Germans | column Daniël Lohues

Grandpa often told me about the war. He knew that I found exciting stories. He spoke as if he had been present at every major battle. Gently at first, but a little later he got into it. Waving his arms and pointing to where the Germans were sitting. Then he pointed at an imaginary gun and shouted at the top of his lungs: “BATS! BATS!” He sat down again, a little out of breath. “Yes man,” he would say.

On a warm afternoon in the summer, grandpa liked to sit on a folding chair in his shed. His DAF was also parked there. He then positioned the chair exactly so that he was just sitting in the shade, but a little bit into the wind. He would chew some chewing tobacco and look ahead.
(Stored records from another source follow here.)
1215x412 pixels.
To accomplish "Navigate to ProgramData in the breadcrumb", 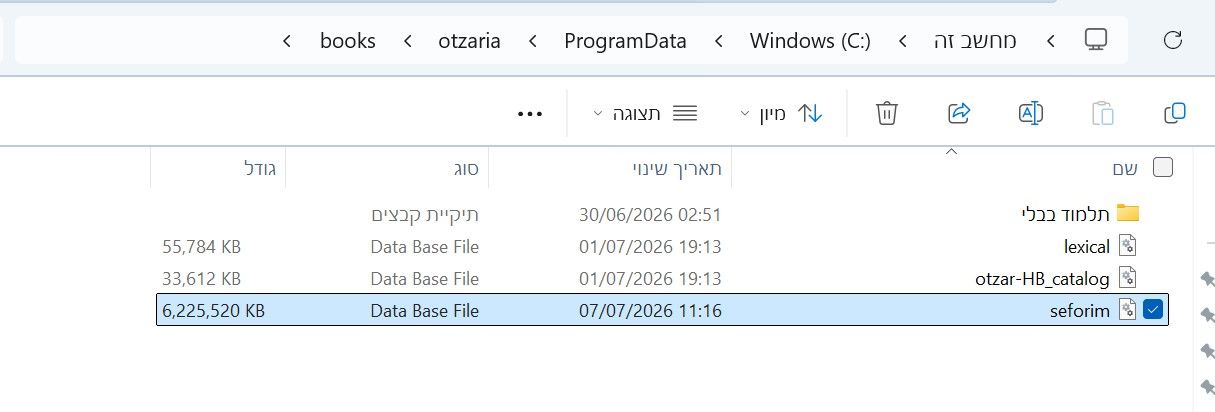I will point(625,41).
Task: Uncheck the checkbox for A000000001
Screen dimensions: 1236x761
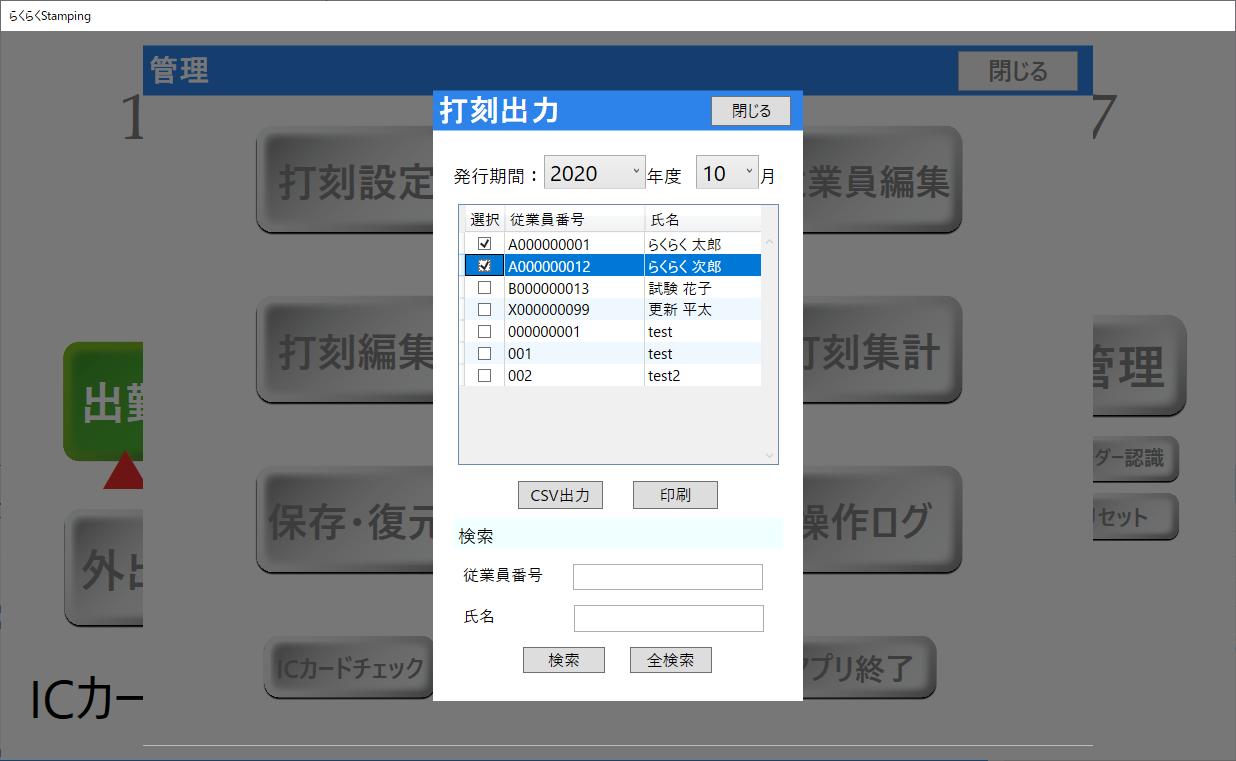Action: [x=485, y=244]

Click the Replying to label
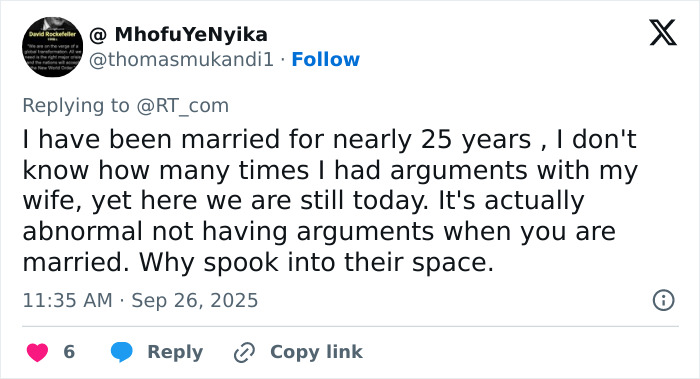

On such a very hot day I once cycled to grandpa’s. He looked exactly as I hoped. He told me to get one of those folding chairs too. And there we sat. It was too hot to do anything, he said. I agreed with that. I was allowed to grab an ice cream from the large freezer in the other shed. Grandpa didn’t want ice cream. “I really hate cold water.”

He started to tell. That he had gone to a café in Germany that week. After a few drinks he went outside again to get his bike. But the bike was gone. So he goes back inside. And just shout at those Germans: “They pushed my bicycle away, my bicycle!” The Germans did not understand him. He pretended with his hands as if he were holding a steering wheel and made pedaling movements. Had a German said: “Oh well, ihr Fahrrad!” Then Grandpa had said: “No, not my wheel, my whole bike!”

He laughs. I laugh. And then it was quiet again. A moment later I couldn’t contain myself. I just had to ask. Why did he often go for a drink in Germany? He hated the Germans so much, didn’t he? He told me that they were the best people in the world, but that after the First World War, blinded by poverty and a desire for revenge, they had fallen to the forces of pure evil. He shouted: “Adolf Hitler!” He spit his proempie tobacco into a flower pot and said: “Yes man.”